* WORK REQUEST *
When a line below contains the word "computer", copy that line.

═══

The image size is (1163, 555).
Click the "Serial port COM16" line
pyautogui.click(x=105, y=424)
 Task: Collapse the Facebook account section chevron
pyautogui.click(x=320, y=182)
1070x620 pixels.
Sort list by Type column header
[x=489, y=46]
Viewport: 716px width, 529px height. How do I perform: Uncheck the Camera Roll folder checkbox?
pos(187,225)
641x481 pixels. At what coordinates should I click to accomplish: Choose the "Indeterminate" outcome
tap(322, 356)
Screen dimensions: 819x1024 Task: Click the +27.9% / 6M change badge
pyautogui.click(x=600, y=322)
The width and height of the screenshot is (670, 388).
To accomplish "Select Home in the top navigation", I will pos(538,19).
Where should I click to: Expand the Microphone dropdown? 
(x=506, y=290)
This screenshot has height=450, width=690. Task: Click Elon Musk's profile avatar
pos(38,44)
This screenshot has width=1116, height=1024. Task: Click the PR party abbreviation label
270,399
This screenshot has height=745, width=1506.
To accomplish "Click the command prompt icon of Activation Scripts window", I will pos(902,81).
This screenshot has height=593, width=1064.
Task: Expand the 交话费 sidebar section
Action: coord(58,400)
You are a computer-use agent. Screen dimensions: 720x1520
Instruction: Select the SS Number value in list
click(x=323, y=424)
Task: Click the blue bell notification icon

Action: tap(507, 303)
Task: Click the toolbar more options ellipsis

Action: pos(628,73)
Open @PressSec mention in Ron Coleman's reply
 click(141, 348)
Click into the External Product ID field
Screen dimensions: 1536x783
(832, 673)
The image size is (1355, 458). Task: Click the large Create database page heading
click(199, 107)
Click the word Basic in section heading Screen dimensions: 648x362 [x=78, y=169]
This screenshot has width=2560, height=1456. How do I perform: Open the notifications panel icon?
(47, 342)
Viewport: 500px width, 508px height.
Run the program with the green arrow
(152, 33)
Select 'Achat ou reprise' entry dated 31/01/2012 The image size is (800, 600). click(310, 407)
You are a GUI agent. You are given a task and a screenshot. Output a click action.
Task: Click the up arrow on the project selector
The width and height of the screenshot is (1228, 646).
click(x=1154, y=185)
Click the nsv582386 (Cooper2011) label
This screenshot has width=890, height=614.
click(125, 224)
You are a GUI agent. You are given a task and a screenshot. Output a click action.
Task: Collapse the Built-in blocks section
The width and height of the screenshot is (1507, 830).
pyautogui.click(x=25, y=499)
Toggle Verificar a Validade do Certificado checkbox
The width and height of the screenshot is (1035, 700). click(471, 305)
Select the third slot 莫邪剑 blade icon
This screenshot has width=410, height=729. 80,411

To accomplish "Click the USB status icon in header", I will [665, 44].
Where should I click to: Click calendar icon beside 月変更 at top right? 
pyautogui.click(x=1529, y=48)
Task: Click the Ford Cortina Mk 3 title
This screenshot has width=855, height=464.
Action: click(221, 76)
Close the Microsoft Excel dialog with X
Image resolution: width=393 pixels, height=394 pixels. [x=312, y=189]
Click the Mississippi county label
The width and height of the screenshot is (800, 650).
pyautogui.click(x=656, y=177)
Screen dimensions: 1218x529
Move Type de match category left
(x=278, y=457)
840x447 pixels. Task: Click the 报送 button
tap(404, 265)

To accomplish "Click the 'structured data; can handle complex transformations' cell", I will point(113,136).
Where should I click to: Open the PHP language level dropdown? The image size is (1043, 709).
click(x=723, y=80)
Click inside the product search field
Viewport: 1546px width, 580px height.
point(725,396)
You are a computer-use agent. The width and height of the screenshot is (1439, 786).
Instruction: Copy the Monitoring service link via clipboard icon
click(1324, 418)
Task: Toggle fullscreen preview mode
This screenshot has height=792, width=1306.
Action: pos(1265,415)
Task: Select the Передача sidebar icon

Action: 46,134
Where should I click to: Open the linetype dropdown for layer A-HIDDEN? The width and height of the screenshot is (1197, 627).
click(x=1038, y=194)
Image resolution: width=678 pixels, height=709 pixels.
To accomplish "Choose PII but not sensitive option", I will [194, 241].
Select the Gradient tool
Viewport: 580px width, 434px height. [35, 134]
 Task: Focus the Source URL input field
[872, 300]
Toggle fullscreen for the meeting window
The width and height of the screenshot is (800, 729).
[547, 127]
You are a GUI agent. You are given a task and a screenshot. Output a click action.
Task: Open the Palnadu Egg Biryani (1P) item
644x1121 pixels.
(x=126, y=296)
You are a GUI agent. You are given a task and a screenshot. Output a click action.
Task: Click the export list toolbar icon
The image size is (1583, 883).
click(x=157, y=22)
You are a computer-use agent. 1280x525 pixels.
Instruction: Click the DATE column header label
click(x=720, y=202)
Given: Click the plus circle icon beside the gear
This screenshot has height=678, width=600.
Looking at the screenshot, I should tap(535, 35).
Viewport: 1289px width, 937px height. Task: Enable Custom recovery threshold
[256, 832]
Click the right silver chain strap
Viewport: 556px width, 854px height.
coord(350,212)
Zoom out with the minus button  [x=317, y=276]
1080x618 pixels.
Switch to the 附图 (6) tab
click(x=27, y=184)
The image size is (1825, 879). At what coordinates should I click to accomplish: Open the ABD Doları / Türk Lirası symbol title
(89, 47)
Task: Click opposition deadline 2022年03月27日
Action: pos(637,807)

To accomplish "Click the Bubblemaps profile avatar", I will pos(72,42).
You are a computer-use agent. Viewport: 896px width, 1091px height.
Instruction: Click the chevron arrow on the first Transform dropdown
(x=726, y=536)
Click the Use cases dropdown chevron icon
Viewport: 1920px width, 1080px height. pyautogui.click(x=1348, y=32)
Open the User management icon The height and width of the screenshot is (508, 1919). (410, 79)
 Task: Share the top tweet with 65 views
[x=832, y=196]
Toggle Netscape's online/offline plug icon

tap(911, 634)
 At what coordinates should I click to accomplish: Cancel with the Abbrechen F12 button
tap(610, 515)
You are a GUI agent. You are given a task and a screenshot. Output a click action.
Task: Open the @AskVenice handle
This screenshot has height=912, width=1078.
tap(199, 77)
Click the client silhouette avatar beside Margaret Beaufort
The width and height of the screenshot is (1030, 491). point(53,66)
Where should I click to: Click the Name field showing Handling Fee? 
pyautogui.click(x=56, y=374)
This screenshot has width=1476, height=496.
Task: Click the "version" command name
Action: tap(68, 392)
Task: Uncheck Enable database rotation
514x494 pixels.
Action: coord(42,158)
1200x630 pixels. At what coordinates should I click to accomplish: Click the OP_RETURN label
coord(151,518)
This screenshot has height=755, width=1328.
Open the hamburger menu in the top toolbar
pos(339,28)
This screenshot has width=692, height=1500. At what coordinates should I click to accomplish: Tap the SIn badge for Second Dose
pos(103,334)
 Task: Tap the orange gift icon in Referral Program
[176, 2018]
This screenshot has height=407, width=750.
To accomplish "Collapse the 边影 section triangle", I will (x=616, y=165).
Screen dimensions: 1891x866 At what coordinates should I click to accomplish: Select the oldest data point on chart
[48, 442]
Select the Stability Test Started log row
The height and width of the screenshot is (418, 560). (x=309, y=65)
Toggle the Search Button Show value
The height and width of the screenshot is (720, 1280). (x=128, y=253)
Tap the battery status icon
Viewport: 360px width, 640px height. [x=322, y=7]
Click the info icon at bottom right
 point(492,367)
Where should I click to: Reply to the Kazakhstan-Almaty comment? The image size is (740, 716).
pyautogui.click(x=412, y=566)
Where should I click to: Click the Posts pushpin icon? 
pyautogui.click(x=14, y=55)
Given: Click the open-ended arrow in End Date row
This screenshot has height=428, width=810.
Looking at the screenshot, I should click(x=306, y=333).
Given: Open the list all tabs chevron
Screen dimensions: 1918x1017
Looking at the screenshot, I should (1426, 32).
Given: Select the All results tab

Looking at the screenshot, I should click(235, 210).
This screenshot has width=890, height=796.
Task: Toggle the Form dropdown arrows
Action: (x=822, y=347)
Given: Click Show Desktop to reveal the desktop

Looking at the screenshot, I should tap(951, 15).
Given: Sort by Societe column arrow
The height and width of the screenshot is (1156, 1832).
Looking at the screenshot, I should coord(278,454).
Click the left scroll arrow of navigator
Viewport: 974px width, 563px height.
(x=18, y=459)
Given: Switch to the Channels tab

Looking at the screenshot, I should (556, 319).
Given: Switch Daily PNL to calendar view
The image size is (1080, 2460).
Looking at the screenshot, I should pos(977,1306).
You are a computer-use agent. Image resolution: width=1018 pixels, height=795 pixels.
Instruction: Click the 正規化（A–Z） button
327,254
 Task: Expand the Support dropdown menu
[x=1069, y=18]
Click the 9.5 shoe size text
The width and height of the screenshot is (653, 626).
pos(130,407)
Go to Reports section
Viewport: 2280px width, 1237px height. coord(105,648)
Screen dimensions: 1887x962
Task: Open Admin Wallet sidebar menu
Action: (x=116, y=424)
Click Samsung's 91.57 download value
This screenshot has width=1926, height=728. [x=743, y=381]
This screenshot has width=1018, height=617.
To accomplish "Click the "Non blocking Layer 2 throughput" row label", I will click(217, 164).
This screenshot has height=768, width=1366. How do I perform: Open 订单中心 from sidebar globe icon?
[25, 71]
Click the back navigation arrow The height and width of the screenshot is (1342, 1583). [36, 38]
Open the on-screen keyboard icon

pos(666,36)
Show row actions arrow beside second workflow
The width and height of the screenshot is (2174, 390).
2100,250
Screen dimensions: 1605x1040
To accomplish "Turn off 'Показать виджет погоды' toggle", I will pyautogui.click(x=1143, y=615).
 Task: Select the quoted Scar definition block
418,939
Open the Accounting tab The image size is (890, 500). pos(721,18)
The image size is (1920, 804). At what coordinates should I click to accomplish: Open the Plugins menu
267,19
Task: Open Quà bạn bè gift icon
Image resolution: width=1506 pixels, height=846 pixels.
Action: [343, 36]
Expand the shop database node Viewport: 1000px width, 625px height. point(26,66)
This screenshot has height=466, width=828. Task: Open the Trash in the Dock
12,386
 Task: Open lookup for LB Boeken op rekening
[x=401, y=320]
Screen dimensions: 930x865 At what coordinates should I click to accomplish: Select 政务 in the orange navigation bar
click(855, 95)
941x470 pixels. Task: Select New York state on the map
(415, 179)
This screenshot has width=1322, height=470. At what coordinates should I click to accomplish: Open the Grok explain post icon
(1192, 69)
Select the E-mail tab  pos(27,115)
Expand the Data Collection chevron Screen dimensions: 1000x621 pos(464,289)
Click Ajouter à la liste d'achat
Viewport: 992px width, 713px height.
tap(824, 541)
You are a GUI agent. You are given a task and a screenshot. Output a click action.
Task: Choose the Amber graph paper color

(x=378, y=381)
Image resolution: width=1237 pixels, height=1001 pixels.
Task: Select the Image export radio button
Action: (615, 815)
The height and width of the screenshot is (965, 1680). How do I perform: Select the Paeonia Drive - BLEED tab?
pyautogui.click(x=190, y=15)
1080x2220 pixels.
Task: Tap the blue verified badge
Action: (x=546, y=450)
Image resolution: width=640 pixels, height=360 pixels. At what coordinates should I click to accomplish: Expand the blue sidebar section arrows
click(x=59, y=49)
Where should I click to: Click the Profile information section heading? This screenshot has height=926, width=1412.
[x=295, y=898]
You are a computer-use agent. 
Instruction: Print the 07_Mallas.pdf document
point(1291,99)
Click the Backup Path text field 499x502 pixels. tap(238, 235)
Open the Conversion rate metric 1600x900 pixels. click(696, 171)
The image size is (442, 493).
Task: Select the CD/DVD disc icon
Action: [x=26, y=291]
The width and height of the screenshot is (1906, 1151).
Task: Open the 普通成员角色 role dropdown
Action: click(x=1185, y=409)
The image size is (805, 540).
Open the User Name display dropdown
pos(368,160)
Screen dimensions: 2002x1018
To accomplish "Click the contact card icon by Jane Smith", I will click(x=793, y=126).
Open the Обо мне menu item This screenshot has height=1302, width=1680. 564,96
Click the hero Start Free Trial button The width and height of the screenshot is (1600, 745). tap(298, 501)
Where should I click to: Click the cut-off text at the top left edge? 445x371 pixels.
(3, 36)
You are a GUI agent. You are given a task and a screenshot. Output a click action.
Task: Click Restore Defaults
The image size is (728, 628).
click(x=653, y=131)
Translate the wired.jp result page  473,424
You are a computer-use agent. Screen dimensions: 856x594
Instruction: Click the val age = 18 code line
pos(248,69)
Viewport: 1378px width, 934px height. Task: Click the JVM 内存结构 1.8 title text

═══

* RESPONSE *
You are a computer-use agent. Screen dimensions: 720x1520
You are a computer-use agent. The width and height of the screenshot is (1439, 786).
You are a computer-use agent. 1280x525 pixels.
You are a computer-use agent. Viewport: 896px width, 1091px height.
You are a computer-use agent. Image resolution: width=1018 pixels, height=795 pixels.
You are a computer-use agent. 
You are a computer-use agent. Screen dimensions: 856x594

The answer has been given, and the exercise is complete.